Я не верил в это. Почему же нельзя?

В то же время я видел, как резко отличаются оперы Римского-Корсакова от «Риголетто», «Травиаты», «Фра-Дьяволо» и даже «Фауста». Но разобраться в этом, предъявить к самому себе точные требования я не мог и чувствовал себя сидящим где-то между двух стульев.

Теперь, когда Мамонтов предоставил мне право работать свободно, я тотчас начал совершенствовать все роли моего репертуара: Сусанина, Мельника, Мефистофеля и т. д.

Мне никто не мешал, меня не били по рукам, говоря, что я делаю не те жесты. Никто не внушал мне, как делали то или это Петров и Мельников. Как будто цепи спали с души моей.

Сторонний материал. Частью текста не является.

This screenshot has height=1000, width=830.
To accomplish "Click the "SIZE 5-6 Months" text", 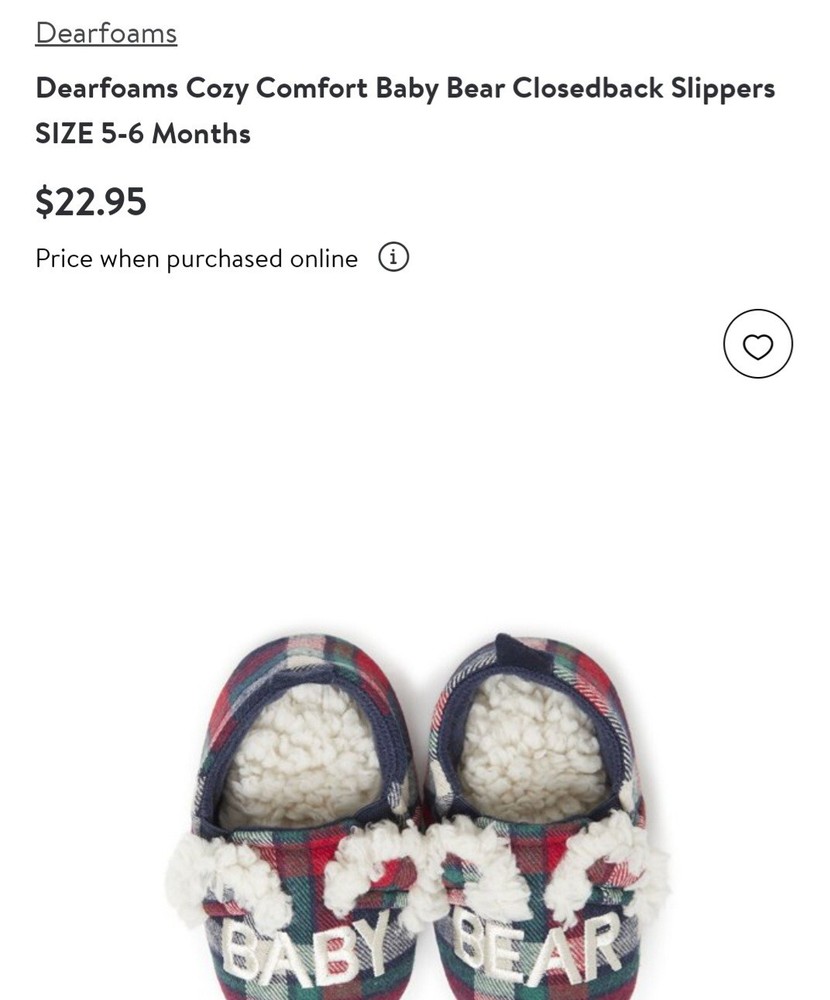I will pyautogui.click(x=143, y=133).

Постепенно расширялся круг моих знакомств с художниками. Однажды ко мне за кулисы пришел В. Д. Поленов и любезно нарисовал мне эскизик для костюма Мефистофеля, исправив в нем некоторые недочеты. В театре и у Мамонтова постоянно бывали Серов, Врубель, В. М. Васнецов, Якунчикова, Архипов. Наиболее нравились мне Врубель, Коровин и Серов.

Сначала эти люди казались мне такими же, как и все другие, но вскоре я заметил, что в каждом из них и во всех вместе есть что-то особенное. Говорили они кратко, отрывисто и какими-то особенными словами.

— Нравится мне у тебя, — говорил Серов К. Коровину, — свинец на горизонте и это…

Сжав два пальца, большой и указательный, он проводил ими в воздухе фигурную линию, и я, не видя картины, о которой шла речь, понимал, что речь идет о елях. Меня поражало уменье людей давать небольшим количеством слов и двумя-тремя жестами точное понятие о форме и содержании.